Open ezekg opened this issue 1 year ago • 7 comments

Describe the feature

After using get_object's chunked read, I assumed put_object similarly supported chunked writing:

client.put_object(bucket: blob.bucket, key: blob.key) do |buffer|
  while chunk = blob.read(16 * 256)
    buffer << chunk
  end
end

For reference, get_object supports this:

client.get_object(bucket: blob.bucket, key: blob.key) do |chunk|
  buffer << chunk
end

But this isn't currently supported and results in an empty object, since the block is ignored.

Use Case

I want to write an IO to S3 while maintaining a low memory footprint, while being explicit with how much I read for each chunk. I do not want to rely on S3 internals to choose how large my chunks should be.

Proposed Solution

Similarly to get_object, allow put_object to accept a block, yielding the internal request body.

Other Information

No response

Acknowledgements

  • [X] I may be able to implement this feature request
  • [ ] This feature might incur a breaking change

SDK version used

1.113.0

Environment details (OS name and version, etc.)

Linux 5.15.153.1-microsoft-standard-WSL2 #1 SMP Fri Mar 29 23:14:13 UTC 2024 x86_64 x86_64 x86_64 GNU/Linux

ezekg avatar Nov 14 '24 22:11 ezekg

Hi, have you looked at https://github.com/aws/aws-sdk-ruby/blob/version-3/gems/aws-sdk-s3/lib/aws-sdk-s3/customizations/object.rb#L385

mullermp avatar Nov 14 '24 23:11 mullermp

This issue has not received a response in 1 week. If you still think there is a problem, please leave a comment to avoid the issue from automatically closing.

github-actions[bot] avatar Nov 25 '24 00:11 github-actions[bot]

Hi, have you looked at https://github.com/aws/aws-sdk-ruby/blob/version-3/gems/aws-sdk-s3/lib/aws-sdk-s3/customizations/object.rb#L385

Thanks for this. I wasn't aware of that method. I'm curious if we could make put_object with a block delegate to upload_stream?

ezekg avatar Nov 25 '24 00:11 ezekg

I'm not sure if that's possible without a breaking change within the major version.
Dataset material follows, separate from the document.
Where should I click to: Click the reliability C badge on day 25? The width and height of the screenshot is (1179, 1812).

The block is already reserved to be a response target here: https://github.com/aws/aws-sdk-ruby/blob/version-3/gems/aws-sdk-core/lib/seahorse/client/request.rb#L70. There would be no way to differentiate that a block is for reading or writing and would be inconsistent.
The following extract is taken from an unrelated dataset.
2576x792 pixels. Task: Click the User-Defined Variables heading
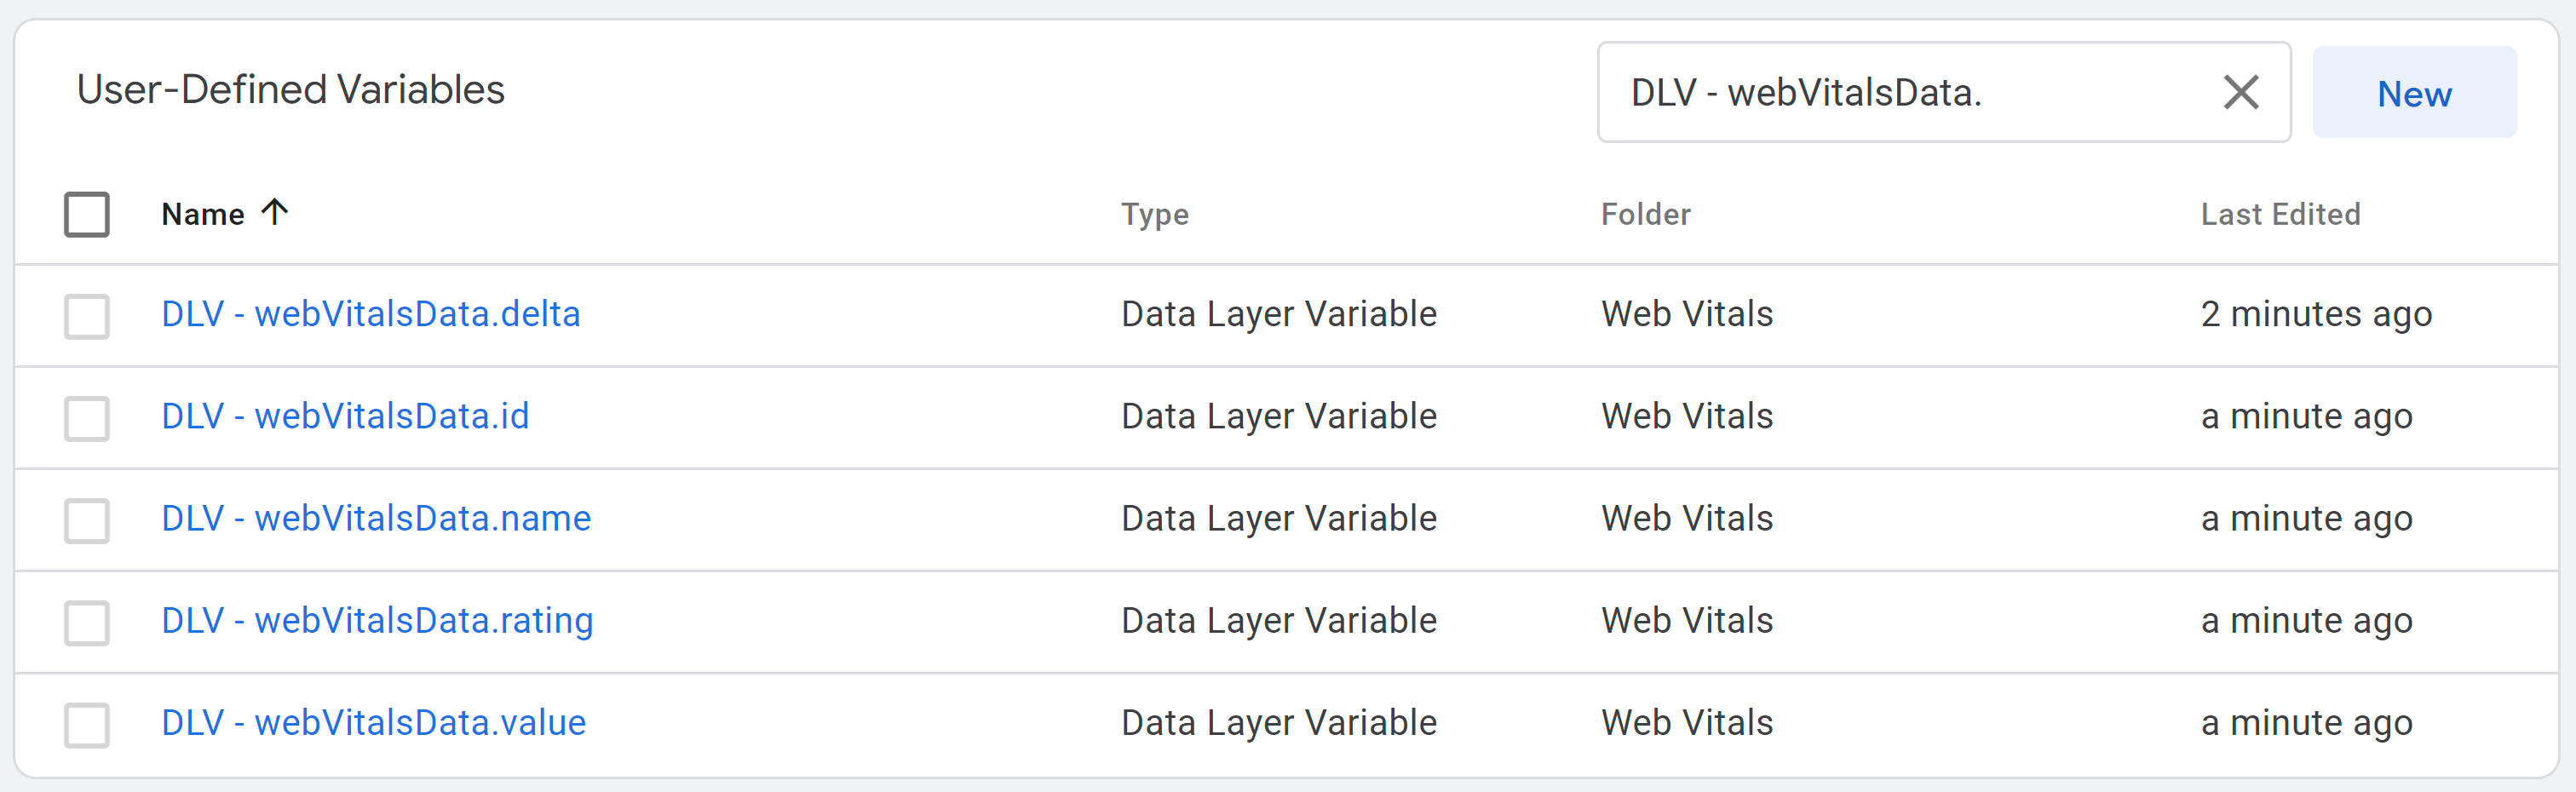(291, 89)
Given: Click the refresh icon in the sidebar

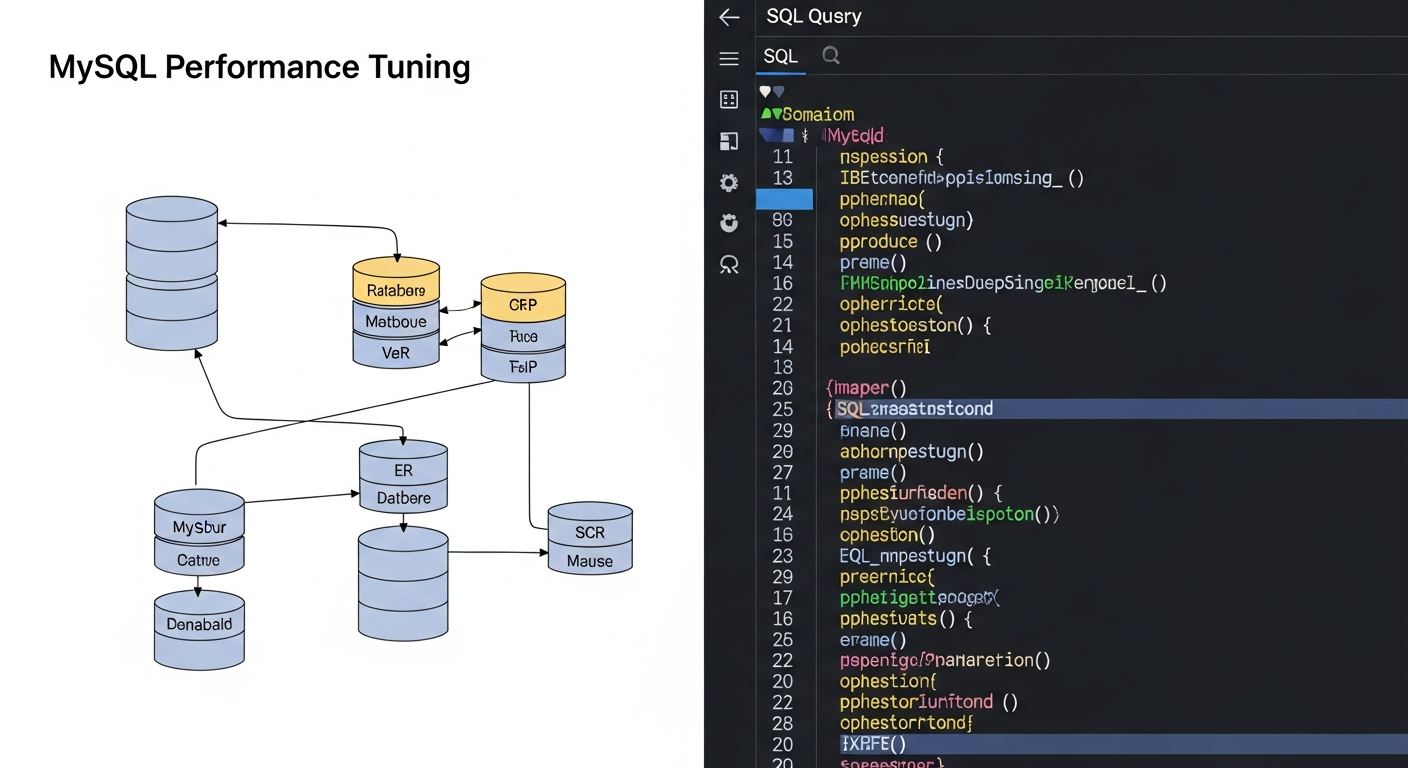Looking at the screenshot, I should pyautogui.click(x=729, y=223).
mullermp avatar Nov 25 '24 18:11 mullermp

I believe you can also pass an IO as the body for put_object and it will be read. I'll leave this as an open feature request but I think the interface would have to be different.

mullermp avatar Nov 25 '24 18:11 mullermp

I'm not sure if that's possible without a breaking change within the major version. The block is already reserved to be a response target here: https://github.com/aws/aws-sdk-ruby/blob/version-3/gems/aws-sdk-core/lib/seahorse/client/request.rb#L70. There would be no way to differentiate that a block is for reading or writing and would be inconsistent.

The put_object method does not currently take a block or pass it along to send_request, so I don't think introducing a block that is used for streaming writes would be a breaking change. I do understand that the internals of put_object would need to be refactored, but I don't see any apparent breaking changes for the public put_object API.

I am currently passing an IO body that streams the data as required (well as much as I can from the outside), just thought the block interface would be a nicer and clearer DX, since it'd align well with assumptions from using get_object.

ezekg avatar Nov 25 '24 19:11 ezekg

This could be done by checking streaming input modeling on the operation. However this could be an inconsistent API, where some operations have block streaming requests and others for responses. Additionally, writing from the block would be very complex - net http body writing would have to yield to the block and I believe that would be inefficient. Our current build request would need to differentiate block types. Currently the IO body is passed to net http's body stream and uses IO.copy_stream (written in C) and the stream is read in chunks already. I can leave this open as a feature request to consider.